Being present in Las Vegas isn’t just about seeing all of the hoopla surrounding product launches, from LG’s impressive hallway display of synced OLED panels to actors running on treadmills demonstrating fitness gear, enthusiastic spokespersons touting the benefits of their new technology, and robots curiously roaming around. (Though these are a sight to see.) It’s about being able to touch, feel, listen to, see, and enjoy products and innovations in person.
I’ve boxed against a machine on the show floor, sat inside a flying car, participated in virtual reality demos, tested out facial recognition software, and got my phone’s screen cleaned. Seeing televisions up close is the only way to truly understand the wonder of the gorgeous pictures and demoing headphones and speakers in a controlled environment is what really gets the message across about the quality of sound. From a journalist’s perspective, trying out fun products in person is makes convinces you that they’re worth writing about.
I can watch videos to learn about all of these products. But it’s not the same. A web link or video isn’t going to grab my attention or provide the same energy as a crowd of people around a booth or a demo in the walkway.
Then, there’s the Eureka Hall exhibits, where innovative start-ups from all around the world convene. I always dedicate the last day of the show to navigating this massive area, following my gut instinct as I walk around to decide what booths to visit. A product can’t really catch my eye online like it would in person.
The social aspect of an event like CES can’t be discounted either. A Zoom call or virtual meeting is not the same as seeing colleagues and friends in person. Sharing thoughts and insights about the show over a cup of coffee or cab ride over to the Convention Center in the morning or discussing the latest technology and innovations over a glass of wine or while munching on delectable treats in a hotel suite, is so valuable. From a business perspective, the opportunity for deals to be made on the show floor or while sipping beers at the hotel bar at 10 p.m. is all but gone.

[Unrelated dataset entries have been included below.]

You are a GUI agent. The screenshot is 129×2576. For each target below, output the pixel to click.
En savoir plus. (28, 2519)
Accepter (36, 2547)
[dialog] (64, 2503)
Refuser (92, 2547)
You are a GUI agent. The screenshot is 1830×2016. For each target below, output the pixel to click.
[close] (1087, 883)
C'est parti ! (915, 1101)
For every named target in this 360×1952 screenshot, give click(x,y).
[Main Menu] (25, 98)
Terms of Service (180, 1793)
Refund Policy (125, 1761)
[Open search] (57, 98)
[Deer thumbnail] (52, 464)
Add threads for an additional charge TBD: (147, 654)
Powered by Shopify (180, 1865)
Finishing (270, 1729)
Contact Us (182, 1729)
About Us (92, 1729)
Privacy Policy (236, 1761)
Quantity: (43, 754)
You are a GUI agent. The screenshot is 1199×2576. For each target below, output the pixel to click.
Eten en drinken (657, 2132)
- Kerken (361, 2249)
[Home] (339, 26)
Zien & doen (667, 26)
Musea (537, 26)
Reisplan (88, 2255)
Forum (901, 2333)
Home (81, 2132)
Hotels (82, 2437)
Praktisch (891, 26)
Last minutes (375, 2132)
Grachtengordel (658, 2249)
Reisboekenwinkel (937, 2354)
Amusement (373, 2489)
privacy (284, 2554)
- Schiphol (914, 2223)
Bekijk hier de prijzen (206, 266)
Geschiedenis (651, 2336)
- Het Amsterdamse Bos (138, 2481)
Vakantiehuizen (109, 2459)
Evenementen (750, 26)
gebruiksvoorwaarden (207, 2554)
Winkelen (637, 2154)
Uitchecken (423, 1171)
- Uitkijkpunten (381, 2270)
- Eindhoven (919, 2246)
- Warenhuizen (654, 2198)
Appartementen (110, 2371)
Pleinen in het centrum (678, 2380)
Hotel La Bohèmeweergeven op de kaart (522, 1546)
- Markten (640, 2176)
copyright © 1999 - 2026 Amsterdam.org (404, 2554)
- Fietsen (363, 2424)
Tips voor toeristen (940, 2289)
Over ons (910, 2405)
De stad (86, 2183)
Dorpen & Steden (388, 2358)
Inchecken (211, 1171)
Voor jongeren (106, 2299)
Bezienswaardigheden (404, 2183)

Attending But Still Missing CES
Will I be “attending” CES this year? Yes, absolutely. Am I excited about it? Not like I normally would be. Yes, I will see familiar faces through my computer screen. I will learn about new products and technologies, and maybe even see demonstrations live online. Everything will be conveniently in one place. But it won’t be the same.
I will miss the fact that my feet won’t be aching from walking 25,000 steps per day across the different halls of the Las Vegas Convention Center, along the Las Vegas Strip, and within various hotels. I will miss that I won’t be consuming far too much alcohol, popping $20 into a slot machine on the way back to my room in hopes of getting three 777s, and meeting fellow journalists and industry members for after-work drinks. I will miss not kicking my feet up at the end of the night in a stale-smelling hotel room and waiting impatiently in line for 15 minutes every morning for a coffee from Starbucks. I’d give anything to walk through a noisy, cigarette-smelling Las Vegas hotel at 1 a.m. in three-inch heels, exhausted and spent, but ready to do it all over again the next day.
Regardless of the format and the concessions that have to be made for 2021, CES will serve its purpose: to inform the industry about new and upcoming products and technologies and company roadmaps for the upcoming year, help start-ups find investors, foster deals between retailers, e-tailers, and manufacturers/distributors, generate tons of press, and get people excited for the future of technology. But chances are that if the original in-person show format returns for CES 2022 (fingers crossed), attendance will sky-rocket, complaints will be fewer and farther between, and hand sanitizer will be in abundance more than ever.